Environnement
Entretien

Philippines : meurtre d’une écologiste en campagne contre le lobby du charbon

Des résidents de Calaca regardent brûler un tas de terre ramassé à côté de la centrale à charbon dans leur ville, lors d'une manifestation devant le bureau du ministère de l'Environnement à Manille aux Philippines le 17 mars 2016.
Des résidents de Calaca regardent brûler un tas de terre ramassé à côté de la centrale à charbon dans leur ville, lors d'une manifestation devant le bureau du ministère de l'Environnement à Manille aux Philippines le 17 mars 2016. (Crédits : TED ALJIBE / AFP)
Il est près de 20 heures ce vendredi soir 1er juillet, lorsque deux hommes à motos surgissent dans le port de Lucanin, tout au sud de la péninsule de Bataan aux Philippines. L’un d’eux porte un casque, l’autre une serviette nouée sur la tête. Les deux individus marquent un arrêt au niveau du « videokehan », le karaoké de la famille Capitan, et ils ouvrent le feu au calibre 45. Trois balles atteignent Gloria Capitan à la tête et au bras, une autre vient égratigner son petit-fils âgé de huit ans. Assis sur une chaise en plastique, ce dernier se trouvait près de l’écran quand les assassins ont ouvert le feu sur sa grand-mère qui fixait les rideaux à la fenêtre du karaoké. Agée de 57 ans, Gloria Capitan meurt sur le coup. Cette figure de l’écologie locale était à la tête d’un groupe de défense de l’environnement qui s’était notamment opposé à l’expansion des zones de stockage de charbon à Mariveles dans la province de Bataan. Pour Reuben Muni, chargé de la campagne énergie à Greenpeace Manille, tout semble indiquer que cet assassinat est lié aux activités écologistes de la militante. Entretien.

Contexte

Gloria Capitan, un nom qui sonne comme celui d’une star de la pop musique et qui aujourd’hui vient s’ajouter à la longue liste des « martyrs » de la cause environnementale tués pour leur engagement écologiste. Pendant que la nouvelle administration de Rodrigo Duterte poursuit les cartels de la drogue, les bandes organisées continuent de semer la mort parmi les écologistes, les journalistes et plus généralement chez les défenseurs de l’environnement qui s’opposent à certains intérêts politico-industriels aux Philippines.

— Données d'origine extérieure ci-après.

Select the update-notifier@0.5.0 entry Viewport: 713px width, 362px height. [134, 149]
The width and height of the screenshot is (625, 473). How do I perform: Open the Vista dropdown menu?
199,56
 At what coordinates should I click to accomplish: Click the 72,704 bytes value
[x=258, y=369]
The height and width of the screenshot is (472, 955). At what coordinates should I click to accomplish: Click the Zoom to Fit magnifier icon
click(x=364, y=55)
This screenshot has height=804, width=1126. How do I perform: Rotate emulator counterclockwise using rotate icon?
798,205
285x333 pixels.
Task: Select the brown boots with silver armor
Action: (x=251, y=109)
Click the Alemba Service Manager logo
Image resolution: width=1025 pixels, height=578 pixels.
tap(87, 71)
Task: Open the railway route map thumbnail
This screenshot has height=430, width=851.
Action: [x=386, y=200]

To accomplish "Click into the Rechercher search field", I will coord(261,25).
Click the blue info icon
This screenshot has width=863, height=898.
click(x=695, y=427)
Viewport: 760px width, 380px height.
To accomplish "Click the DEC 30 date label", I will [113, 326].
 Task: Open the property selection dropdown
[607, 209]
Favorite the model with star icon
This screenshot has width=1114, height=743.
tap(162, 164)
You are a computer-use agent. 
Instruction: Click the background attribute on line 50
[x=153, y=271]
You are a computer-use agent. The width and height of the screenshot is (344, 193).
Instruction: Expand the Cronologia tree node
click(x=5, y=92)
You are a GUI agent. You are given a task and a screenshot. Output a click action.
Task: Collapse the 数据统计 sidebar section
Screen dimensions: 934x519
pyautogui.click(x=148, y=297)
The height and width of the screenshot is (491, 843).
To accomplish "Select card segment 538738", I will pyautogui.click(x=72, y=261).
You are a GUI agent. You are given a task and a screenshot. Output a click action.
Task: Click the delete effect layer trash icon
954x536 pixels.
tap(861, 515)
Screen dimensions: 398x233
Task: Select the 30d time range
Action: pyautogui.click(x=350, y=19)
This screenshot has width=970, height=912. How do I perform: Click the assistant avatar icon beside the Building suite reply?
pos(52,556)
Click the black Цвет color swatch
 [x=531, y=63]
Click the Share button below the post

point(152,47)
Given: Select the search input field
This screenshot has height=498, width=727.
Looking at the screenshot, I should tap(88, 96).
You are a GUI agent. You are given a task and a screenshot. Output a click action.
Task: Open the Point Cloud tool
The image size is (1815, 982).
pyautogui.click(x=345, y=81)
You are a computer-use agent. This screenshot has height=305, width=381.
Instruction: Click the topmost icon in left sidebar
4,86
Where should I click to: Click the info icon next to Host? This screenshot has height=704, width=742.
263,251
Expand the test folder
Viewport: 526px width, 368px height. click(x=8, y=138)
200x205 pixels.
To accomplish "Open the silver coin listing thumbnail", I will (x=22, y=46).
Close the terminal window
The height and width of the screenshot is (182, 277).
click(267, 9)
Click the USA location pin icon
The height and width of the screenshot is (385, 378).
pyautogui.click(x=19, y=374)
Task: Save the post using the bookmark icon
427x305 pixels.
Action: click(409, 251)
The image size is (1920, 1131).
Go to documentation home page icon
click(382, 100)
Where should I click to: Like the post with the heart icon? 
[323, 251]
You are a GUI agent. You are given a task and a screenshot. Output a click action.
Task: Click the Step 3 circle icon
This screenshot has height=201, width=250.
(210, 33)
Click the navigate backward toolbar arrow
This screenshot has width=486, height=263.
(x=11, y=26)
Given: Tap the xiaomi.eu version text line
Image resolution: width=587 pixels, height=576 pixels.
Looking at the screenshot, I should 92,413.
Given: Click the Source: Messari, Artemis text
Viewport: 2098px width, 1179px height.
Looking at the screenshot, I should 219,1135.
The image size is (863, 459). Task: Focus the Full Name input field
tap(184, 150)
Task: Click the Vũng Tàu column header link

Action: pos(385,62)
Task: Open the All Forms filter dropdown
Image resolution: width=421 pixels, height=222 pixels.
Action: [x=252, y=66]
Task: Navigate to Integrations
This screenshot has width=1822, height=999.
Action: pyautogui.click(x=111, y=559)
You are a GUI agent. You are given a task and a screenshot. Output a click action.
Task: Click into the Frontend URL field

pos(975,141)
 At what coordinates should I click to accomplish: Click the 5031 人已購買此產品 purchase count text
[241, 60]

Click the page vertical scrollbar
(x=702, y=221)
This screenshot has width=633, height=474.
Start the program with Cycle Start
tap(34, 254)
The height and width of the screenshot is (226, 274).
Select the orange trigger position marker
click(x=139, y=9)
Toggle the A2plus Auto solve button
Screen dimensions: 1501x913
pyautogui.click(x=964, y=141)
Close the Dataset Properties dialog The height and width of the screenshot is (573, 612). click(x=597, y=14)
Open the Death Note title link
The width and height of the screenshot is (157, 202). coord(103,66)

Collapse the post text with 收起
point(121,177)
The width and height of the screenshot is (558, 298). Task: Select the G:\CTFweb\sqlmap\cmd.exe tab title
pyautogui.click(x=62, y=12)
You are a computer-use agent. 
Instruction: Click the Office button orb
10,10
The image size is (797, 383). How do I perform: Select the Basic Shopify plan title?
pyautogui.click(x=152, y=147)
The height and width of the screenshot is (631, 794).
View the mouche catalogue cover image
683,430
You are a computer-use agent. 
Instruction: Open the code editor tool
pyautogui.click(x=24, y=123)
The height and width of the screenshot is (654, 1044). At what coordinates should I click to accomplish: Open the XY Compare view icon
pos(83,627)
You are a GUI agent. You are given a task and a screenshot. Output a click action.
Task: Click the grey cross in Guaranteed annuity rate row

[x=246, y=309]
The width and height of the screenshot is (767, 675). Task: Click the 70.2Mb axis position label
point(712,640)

C’est cette « culture de l’impunité » que dénonce aujourd’hui Greenpeace. Gloria Capitan travaillait pour l’association Kilusang Pambansang Demokratiko (KPD), un groupe local opposé à différents projets du lobby du charbon dans la province de Bataan à l’ouest de Manille. Tout semble indiquer aujourd’hui, disent ses proches, qu’elle a été tuée du fait de son engagement pour la défense de l’environnement. Selon un rapport paru le 20 juin dernier de l’ONG Global Witness, 185 défenseurs de l’environnement ont été tués l’an passé dans le monde, soit 60 % de plus qu’en 2014. Parmi eux, figurent 33 militants philippins assassinés pour s’être opposés à la destruction de la faune et de la flore.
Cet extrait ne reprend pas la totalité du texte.